Gracias a Tina Liebau por la pista.

T: ¿En qué se diferencia este libro sobre Spinoza de los otros que has escrito sobre él?

DT: Creo que este es un libro más claramente inscripto en la coyuntura latinoamericana que los anteriores, o mejor dicho más marcado por el devenir actual de las democracias latinoamericanas. Mi primer libro sobre Spinoza, La cautela del salvaje, fue publicado en 2001 y los problemas filosófico-políticos que enfrentaba eran otros, definidos por la devastación cultural de los años 90 --y también era otra la literatura crítica con la que trabajaba: el Esposito de lo impolítico, el anarquismo filosófico francés, en general el autonomismo. En los dos últimos libros, Filosofía terrena y El don de la filosofía hay una marca distinta (particularmente en los ensayos más recientes), afectados por un conjunto de tensiones sin dudas más interesantes y más motivadoras filosóficamente pero no menos dilemáticas. Lo que está en el centro esta vez es la cuestión democrática. Maquiavelo, Spinoza y Marx son en mi opinión las tres grandes referencias para una construcción creativa de la democracia como vía emancipatoria, en la medida en que la dotan de una dimensión realista y le confieren una potencia de transformación social que no era evidente hasta el proceso político continental en curso. Es necesario en nuestro caso, en relación a Spinoza, un programa de trabajo alternativo a la intensa tradición spinozista iniciada en los 60 en Francia -podría trazarse un arco que se extiende desde los cursos de Althusser en 1965, pasa por el mayo Francés y llega hoy hasta Toni Negri- en la que todos hemos sido formados, pero tal vez no da cuenta ya de lo que debemos pensar en Latinoamérica. La enorme potencia filosófica y el extraordinario estímulo que Spinoza --casi el único filósofo clásico explícitamente democrático-- atesora para dar cuenta de nuestros problemas son casi únicos. Una izquierda spinozista latinoamericana -a diferencia de la gran recepción francesa e italiana a la que aludíamos antes- enfrenta por ejemplo el problema del Estado de otro modo, sin ingenuidad y sin demonización. ¿Spinoza es sólo un filósofo del poder constituyente o hay una institucionalidad democrática spinozista que puede ser pensada como contrapoder?
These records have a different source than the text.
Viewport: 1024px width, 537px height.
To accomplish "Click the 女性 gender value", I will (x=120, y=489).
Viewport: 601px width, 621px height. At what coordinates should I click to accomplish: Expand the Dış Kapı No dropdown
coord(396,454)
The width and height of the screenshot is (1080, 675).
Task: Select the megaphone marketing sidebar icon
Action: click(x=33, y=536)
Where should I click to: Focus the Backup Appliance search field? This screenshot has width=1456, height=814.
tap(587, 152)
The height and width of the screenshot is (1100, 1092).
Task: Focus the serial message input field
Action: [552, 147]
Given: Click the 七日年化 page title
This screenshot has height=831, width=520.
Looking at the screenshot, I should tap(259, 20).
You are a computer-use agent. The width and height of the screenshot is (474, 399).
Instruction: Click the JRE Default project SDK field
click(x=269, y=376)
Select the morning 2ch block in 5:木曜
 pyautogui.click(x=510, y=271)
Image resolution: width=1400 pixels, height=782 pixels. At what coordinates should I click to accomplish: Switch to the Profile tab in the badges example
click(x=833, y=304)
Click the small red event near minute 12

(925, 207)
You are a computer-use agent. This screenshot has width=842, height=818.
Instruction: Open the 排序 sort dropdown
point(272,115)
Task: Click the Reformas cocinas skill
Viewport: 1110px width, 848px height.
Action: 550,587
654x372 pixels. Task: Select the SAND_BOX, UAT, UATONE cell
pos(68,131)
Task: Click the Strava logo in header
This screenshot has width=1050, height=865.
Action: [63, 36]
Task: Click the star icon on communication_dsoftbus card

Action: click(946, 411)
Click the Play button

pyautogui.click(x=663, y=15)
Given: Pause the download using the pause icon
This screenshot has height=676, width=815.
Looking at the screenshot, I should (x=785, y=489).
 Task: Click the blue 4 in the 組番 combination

En mi opinión, esta segunda alternativa es nuestro desafío.

T: Si filosofía terrena es un término de su cosecha, ¿cómo se articula la alegría filosófica con las pasiones tristes (que creo es otro término de Spinoza)?

DT: Spinoza denuncia claramente lo que dos siglos más tarde Nietzsche va a llamar el ideal ascético; denuncia la impotencia, la retórica de la humildad y la promoción política de las pasiones tristes como dispositivo de dominación que separa a los cuerpos de sus capacidades y de su alegría. Pero si el spinozismo tiene sentido como ética de la alegría y la felicidad en la lucidez y la acción, es con los ojos bien abiertos frente a la realidad de un mundo sumido en la aniquilación y el sometimiento de seres humanos, en deportaciones y en desapariciones de personas, pueblos y culturas, en el desprecio de los otros. Contra toda ideología de la alegría, tiene sentido en cuanto conciencia del inimaginable dolor. La alegría más alta y constante a la que son capaces de acceder el pensamiento y la acción, hunde sus raíces, por así decirlo, en la devastación. No se trata, desde luego, de una alegría perversa por la devastación; ni, mucho menos, de una evocación impotente del sufrimiento y la tristeza. Nadie como Spinoza ha sido capaz de denunciar de manera tan aguda la morbosidad en cualquiera de sus formas: intelectual, política o teológica. El spinozismo no implica indiferencia por lo que el hombre le hace al hombre, ni un estímulo del poder del más fuerte, ni una liberación de la potencia a pesar del sufrimiento humano, sino precisamente debido a ello, en medio de ello, como trabajo del pensamiento y de la acción. Si tiene sentido como término o como inspiración política la palabra spinozismo es instrumento de los que se hallan al margen, fuera de toda comunión, en la excomunión. Filosofía terrena, en suma, quiere significar lucidez respecto de la dominación y no obstante ello --o por eso mismo-- no concederle nada a la tristeza que le es siempre funcional.